The American Society of Nephrology (ASN) has a very active Twitter presence, and actively tweets out the latest breakthroughs in research and other news in the nephrology universe. Along with ASN Kidney News and ASN Advocacy, the two flagship journals, JASN and CJASN, also have active Twitter handles, and are progressively using the medium effectively for communication. But two other initiatives stand out in all the things the ASN does on social media this past year: #askASN and ASN communities. Once every month, the ASN brings forward an expert for the #askASN chats (some of the featured guests include Richard Lafayette who runs Kidney News, POTASN Ray Harris and PEOTASN Eleanor Lederer, KidneyWk organizers Roy Zent and Patrick Nachman, and SPRINT investigators George Bakris and Bill Cushman) to answer questions from the nephrology Twitterverse. Secondly, a few months ago, spearheaded by Zachary Cahill, the ASN launched a forum, ASN Communities. It has gathered steam, and now boasts 8 separate communities (the Open Forum and Patient Care being most active, with Onconephrology, Transplant, AKI, Basic Science, Supportive Care, Training Program Directors being the others), with over 3,000 discussion threads!

The ERA-EDTA has been on Twitter for a while, but they publish two journals, and until recently didn’t have a social media presence. But they stepped nicely to a request, and @NDTsocial and @CKJsocial were born. Both have been actively tweeting out snippets of the latest nephrology literature (with CKJ continuing to be an #openaccess journal) over the last year.

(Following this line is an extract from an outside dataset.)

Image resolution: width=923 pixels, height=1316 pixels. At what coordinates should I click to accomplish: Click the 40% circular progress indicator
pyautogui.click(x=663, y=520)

The International Society of Nephrology (ISN) is ramping for the upcoming World Congress of Nephrology, scheduled to be held in Mexico in 2017. The ISN does have an active education committee and holds regular webinars, but for the WCN, they have established a WCN 2017 social media task force make up of 20 nephtweeters from around the world. We look forward to their coverage of the WCN2017.  Now only if someone could persuade Kidney International to join Twitter…

The National Kidney Foundation (@NKF) is also active on Twitter and actually sets the record for number of followers ~19,000. The NKF Spring Clinical Meeting (@NKFClinicals) was much more active this year and featured a live social media workshop. Next years meeting is featuring a social media ambassadors program at SCM17. Of course AJKD was an early adopter of social media and a leader in the space with AJKD blog,  NephMadess, and AJKDonline Twitter handle.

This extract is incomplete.